#Project: Write a Data Science Blog Post

#Section 1: Business Understanding

This contains the code for homework 1 in the Udacity Data Scientist Nano Degree. The motivation behind this is to pass the course. As such I decided to look at the provided data sets of airbnb listing data in Bosten and Seattle to answer the following questions:

**Question 1**: What is the correlation between the following values: 'price', 'cleaning_fee', 'review_scores_location', 'review_scores_value', 'accommodates', 'bathrooms', 'bedrooms'?

**Question 2**: Which of the following variables has the strongest correlation with the listing price: 'room_type', 'accommodates', 'bathrooms', 'bedrooms', 'host_is_superhost', 'beds', 'bed_type', 'cleaning_fee', 'cancellation_policy', 'review_scores_value', 'review_scores_location', 'host_identity_verified?'

**Question 3**: Compare the results of questions 1 and 2 between Bosten and Seattle to look for interesting similarities/differences?

#Section 2: Data Understanding

Import the needed packages for this code

In [None]:
# read in needed packages
# import warnings
# warnings.simplefilter(action='ignore')

import numpy as np
import pandas as pd
import matplotlib.pyplot as plt
from sklearn.linear_model import LinearRegression
from sklearn.model_selection import train_test_split
from sklearn.metrics import r2_score, mean_squared_error
import AllTogether as t
import seaborn as sns
%matplotlib inline

Load the datasets and take a look at their shape to verify.

In [None]:
df_boston = pd.read_csv('./boston/listings.csv')
df_seattle = pd.read_csv('./seattle/listings.csv')

df_boston.shape
df_seattle.shape

#Section 3: Data Preparation

The following function extracts the columns to be used for this project. Furthermore, it manipulates certain columns to allow for the conversion of that columns data type.

> [Work required] Translate this sentence from the Airbnb listings notebook above into Spanish: "The motivation behind this is to pass the course."

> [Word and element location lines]

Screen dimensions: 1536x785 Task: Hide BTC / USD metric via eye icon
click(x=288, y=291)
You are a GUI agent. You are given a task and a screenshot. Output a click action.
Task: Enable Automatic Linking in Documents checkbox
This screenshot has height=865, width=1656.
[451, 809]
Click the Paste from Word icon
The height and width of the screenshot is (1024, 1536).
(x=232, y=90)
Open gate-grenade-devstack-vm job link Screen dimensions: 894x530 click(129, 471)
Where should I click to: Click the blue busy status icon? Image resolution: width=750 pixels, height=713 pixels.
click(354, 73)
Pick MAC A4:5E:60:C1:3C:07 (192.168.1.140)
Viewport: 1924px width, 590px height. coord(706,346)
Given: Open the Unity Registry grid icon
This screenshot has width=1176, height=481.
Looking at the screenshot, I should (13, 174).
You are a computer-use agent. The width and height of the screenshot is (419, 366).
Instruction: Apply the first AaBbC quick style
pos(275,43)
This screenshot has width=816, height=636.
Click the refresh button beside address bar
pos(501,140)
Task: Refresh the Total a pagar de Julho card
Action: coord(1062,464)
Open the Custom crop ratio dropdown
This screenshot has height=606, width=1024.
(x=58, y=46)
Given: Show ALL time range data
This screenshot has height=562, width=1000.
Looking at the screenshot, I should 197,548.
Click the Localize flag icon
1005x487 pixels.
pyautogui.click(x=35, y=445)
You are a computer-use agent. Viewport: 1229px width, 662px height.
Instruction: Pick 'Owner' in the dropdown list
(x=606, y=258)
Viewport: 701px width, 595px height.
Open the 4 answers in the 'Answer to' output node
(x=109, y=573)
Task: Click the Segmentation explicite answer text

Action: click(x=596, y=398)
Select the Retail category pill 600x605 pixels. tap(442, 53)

> [Result below] La motivación detrás de esto es aprobar el curso.